There are 7,000 different rare genetic disorders that impact approximately 450,000 people in Wisconsin. Gene therapy has the potential to treat these diseases if two major limitations can be addressed: better targeting of the therapy agent and affordability. This project, led by Kinjal Majumder, PhD, assistant professor, Department of Oncology, sought to address these limitations by improving the nuclear targeting of gene therapy vectors. The team used a combination of CRISPR/Cas9 technology, Big Data and high-resolution imaging to study the molecular mechanisms of Recombinant Adeno-Associate Virus (rAAV) vectors for gene therapy delivery and provide insights into engineering better rAAV gene therapy vehicles. Their findings will inform future work in the field of gene therapy, with the potential to improve treatments for rare genetic disorders and develop cancer-targeting gene therapies.

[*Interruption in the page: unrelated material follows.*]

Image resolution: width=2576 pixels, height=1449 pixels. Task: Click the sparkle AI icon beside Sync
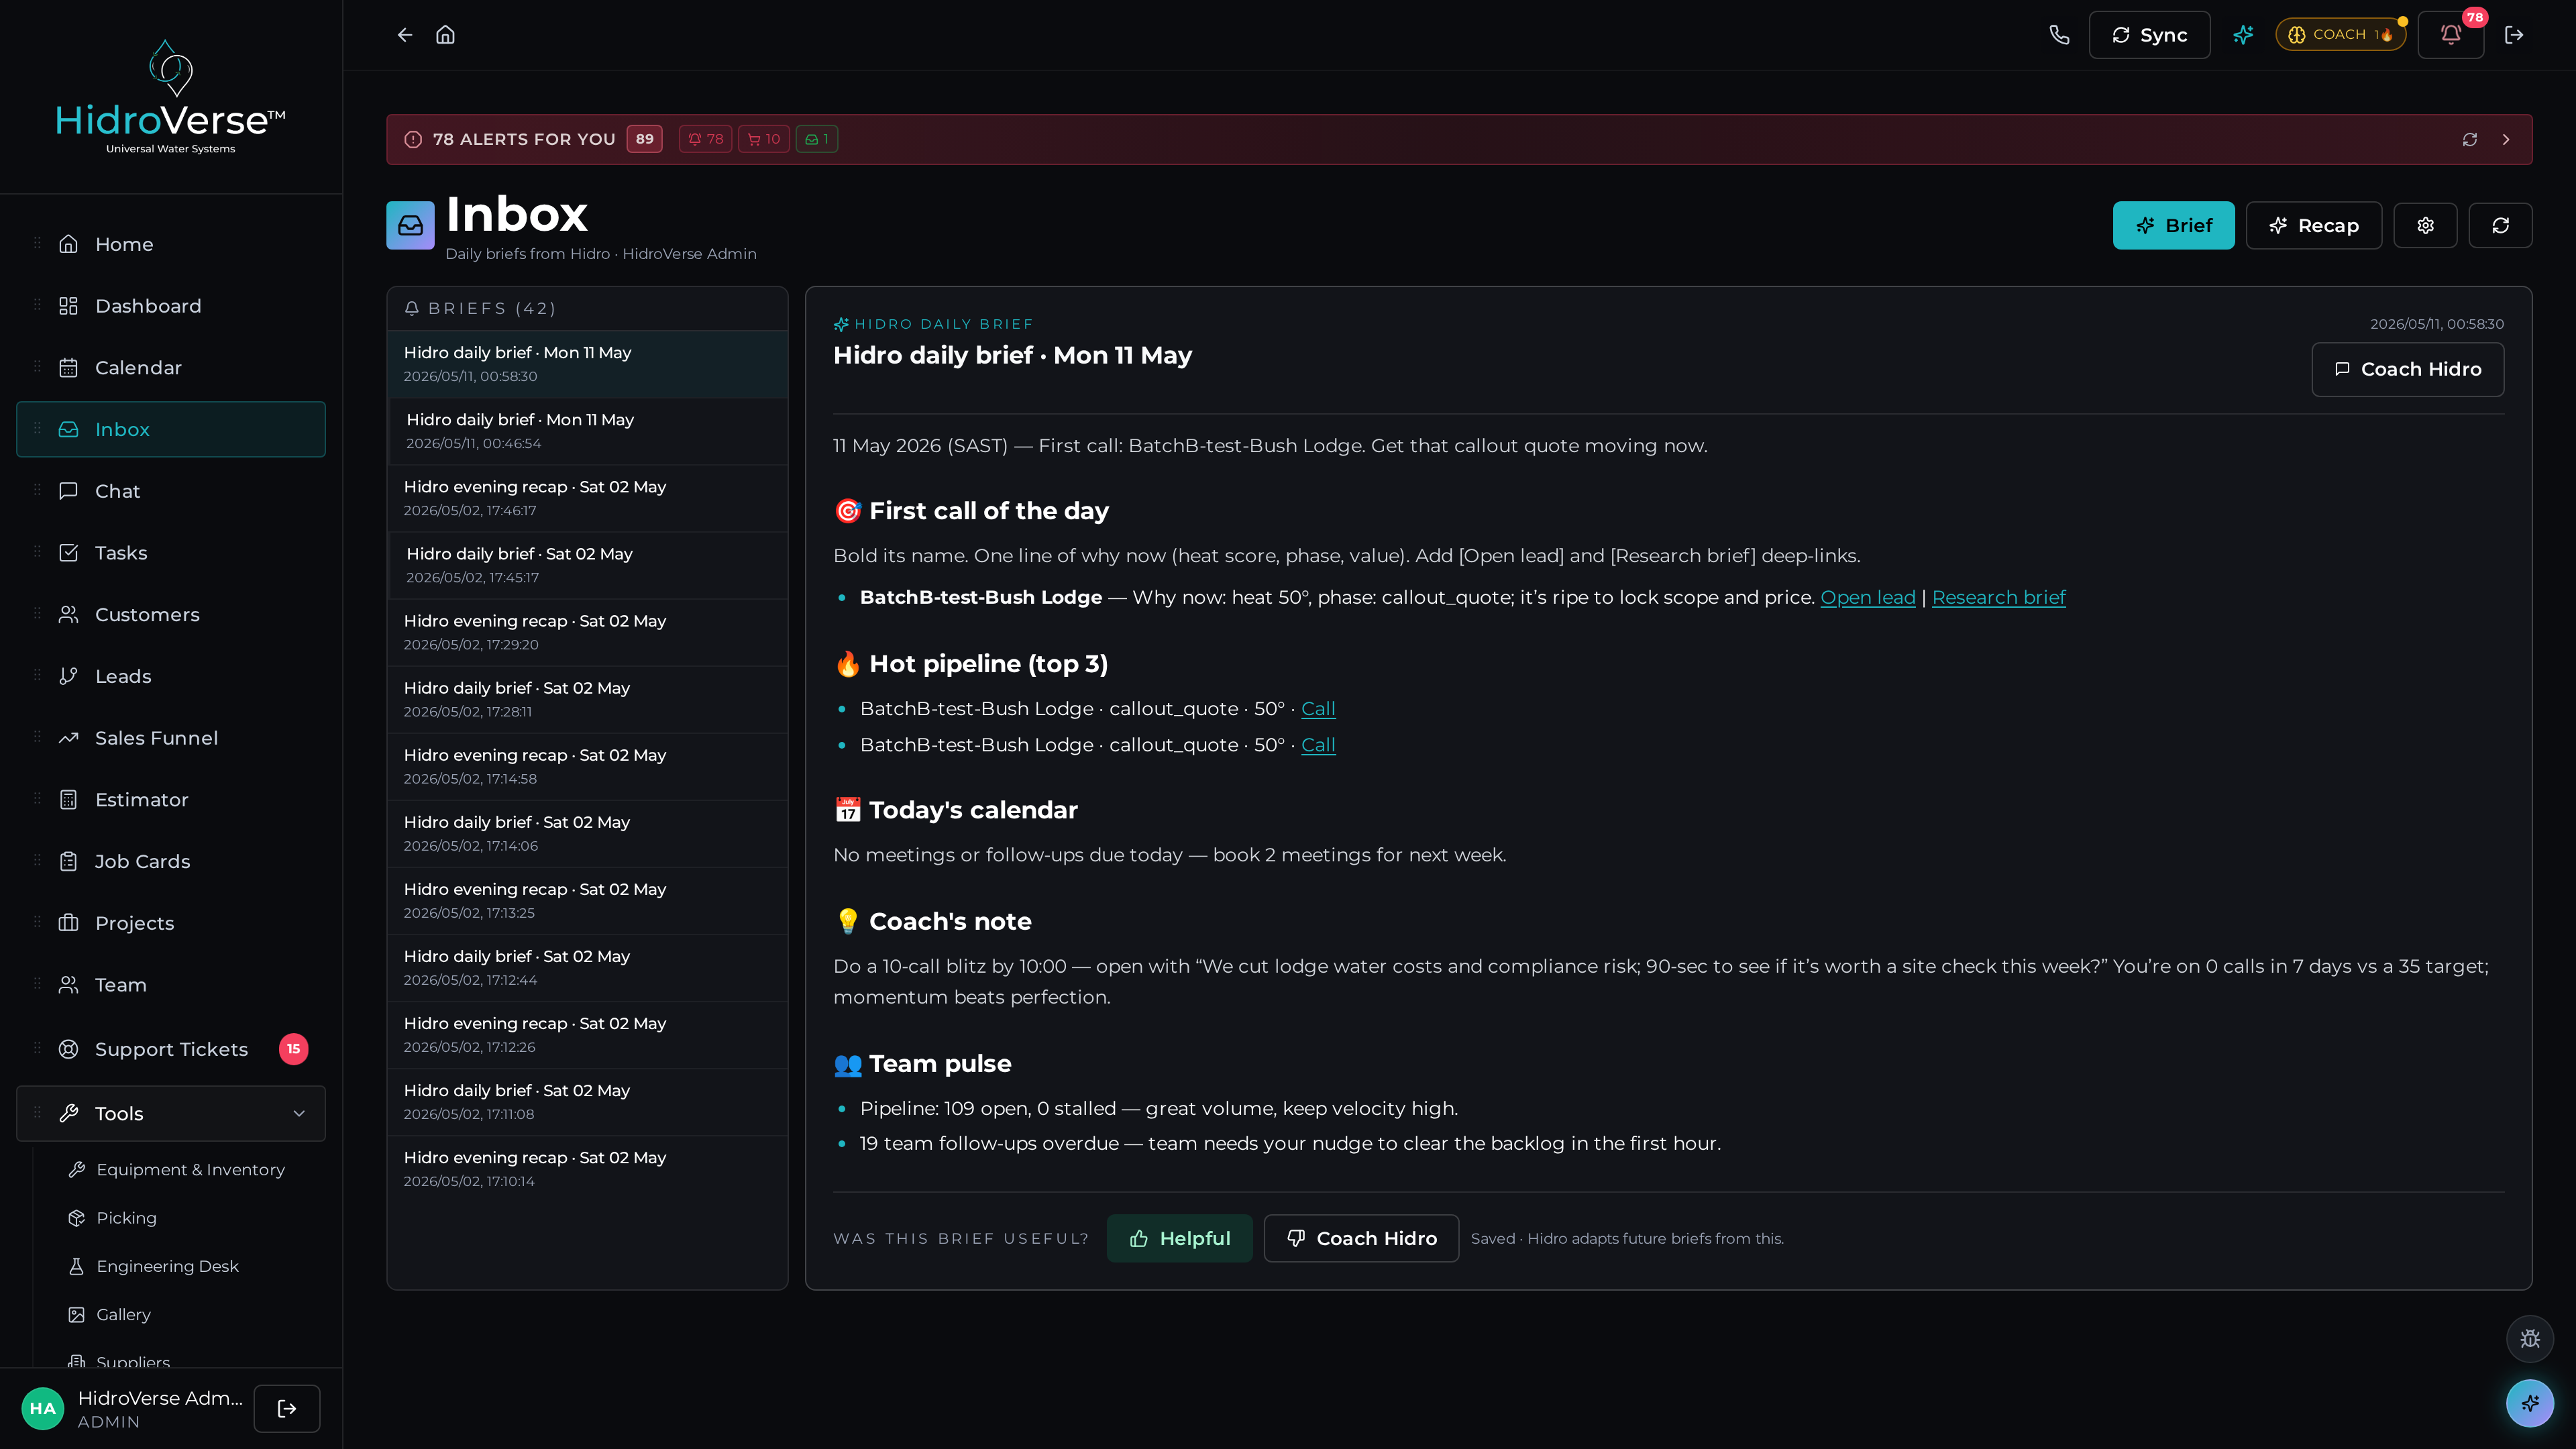(2243, 35)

Down syndrome, also known as trisomy 21, is a condition that impacts the brain’s development of neurological pathways resulting in mild to moderate intellectual disability and middle age onset of Alzheimer’s disease. Basal forebrain cholinergic neurons (BFCNs) are crucial in mediating cognitive performance and memory throughout the lifespan, and they are particularly susceptible to degeneration in individuals with Down syndrome. This project sought to explore the mechanisms that underlie BFCN vulnerability in Down syndrome and looked specifically for observable and age-related markers of BFCN dysfunction in trisomy 21. The results showed similar levels of Alzheimer’s-related proteins in the BFCNs of individuals with and without Down syndrome, despite the fact that people with the condition have an extra gene copy that produces these proteins. The research team identified that trisomy 21 BFCNs had elevated levels of aging markers which may contribute to the intellectual disability and middle age onset of Alzheimer’s disease in people with the condition.